The video divides up into three roughly equal parts. The first four minutes depict Lady Gaga being wheeled into a clinic. The voice-over narration explains how she creatively re-invents her past. It's not a lie because it's creative! Well, ok. Sounds like extreme narcissism to me, but that's where we are these days... But at the four-minute mark she asks her nurse for "un petit peu de la musique" and a soundtrack begins playing--of all things!-- the introduction of the Piano Sonata op 13 in C minor, referred to as the "Pathetique", by Beethoven. Lady Gaga knows what she is up to here as at one stage she called this part of the video "The Prelude Pathetique". Alas, the rock critics and whoever wrote the Wikipedia article have no idea as they refer to it merely as "piano music". The whole of the introduction and the first part of the Allegro molto of the first movement are heard, truncated a bit and ending with a cadence. The video over the Allegro molto shows her throwing a temper tantrum, naked, in her apartment, covered in Honey Nut Cheerios. This is because her first record company called her and cancelled her contract.

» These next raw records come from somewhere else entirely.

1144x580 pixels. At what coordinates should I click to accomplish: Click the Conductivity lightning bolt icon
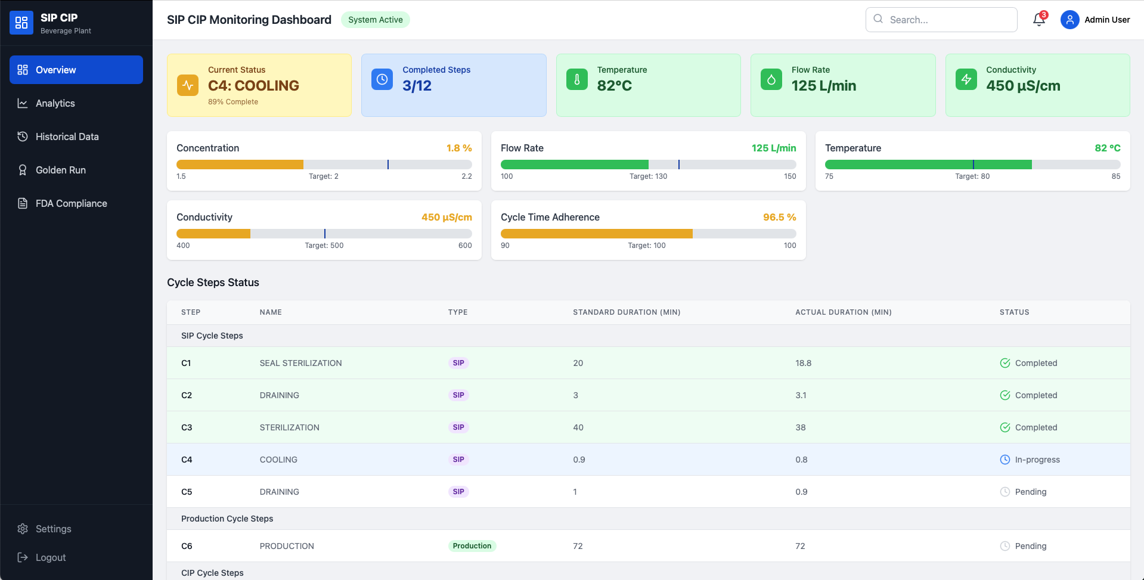pyautogui.click(x=966, y=79)
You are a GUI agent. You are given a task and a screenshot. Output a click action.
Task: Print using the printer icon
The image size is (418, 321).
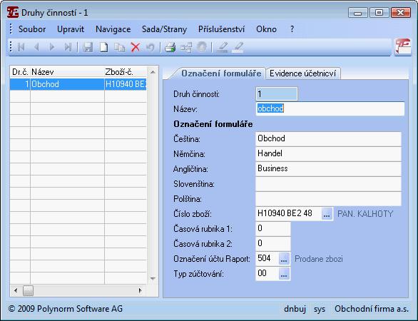(170, 47)
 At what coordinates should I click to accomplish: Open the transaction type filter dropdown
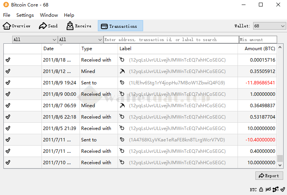point(80,40)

Then there is a connecting sequence where she dyes her hair blond, gets dressed up and starts her career all over again. Then the song proper starts around 8:48. Wikipedia says the song is in C major, which would fit well with the Beethoven sonata. But as they also describe the chord progression as Am–Dm/A–F/A–G (which seems to be the case)--that's not actually true. We should probably call it modal, Aeolian in fact.


I've often suspected Lady Gaga of having a musical education. The little introduction to "Bad Romance" on electric harpsichord sounds a bit baroque to me. And now, an actual familiarity with Beethoven. Of course, with Lady Gaga, it is never quite clear how much she is just having us all on. One blogger posted this video with  the comment "If you haven't figured out Lady Gaga is trolling you, I rest my case."

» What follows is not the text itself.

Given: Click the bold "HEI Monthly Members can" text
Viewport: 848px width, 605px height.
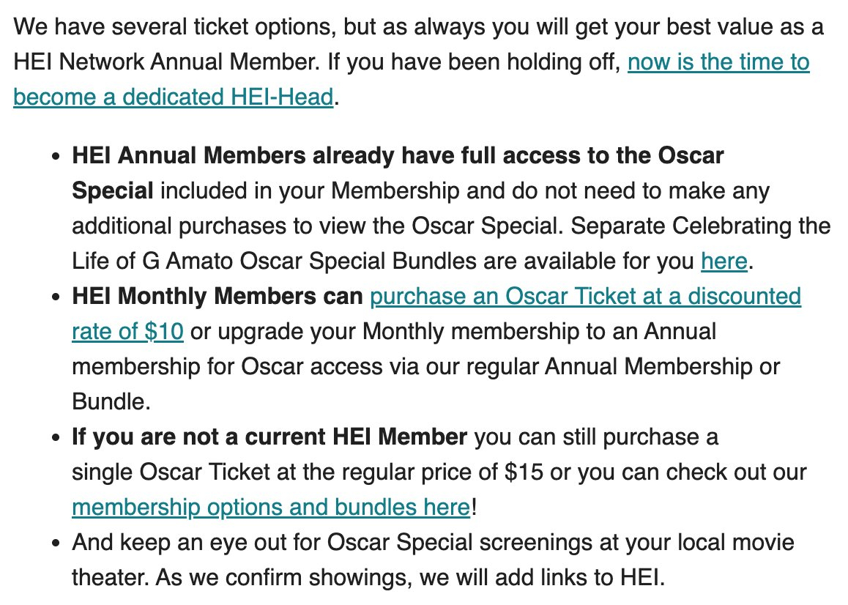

The thing that I like about this video is that she doesn't screw around with the Beethoven--no hacking it up, distorting the sound, changing the rhythm or anything. Now what I wonder is if some of the listeners/viewers of the video might be attracted to the music enough to wonder what it is, where it came from and why it sounds so good? Of course the video images are pretty distracting...

Sometimes I wonder if the real reason the music video was invented, in all its salacious glory, wasn't to distract us from the dreary quality of the music itself.

Here is the whole of the first movement of the Beethoven sonata:



UPDATE: Just for comparison, the "Marry the Night" video, up since November, has just short of 30,000,000 views. Barenboim's Pathetique (there are two clips, one up a year, the other up three years) has had around 300,000 views. Mind you, there are lots of videos of the Pathetique by different pianists.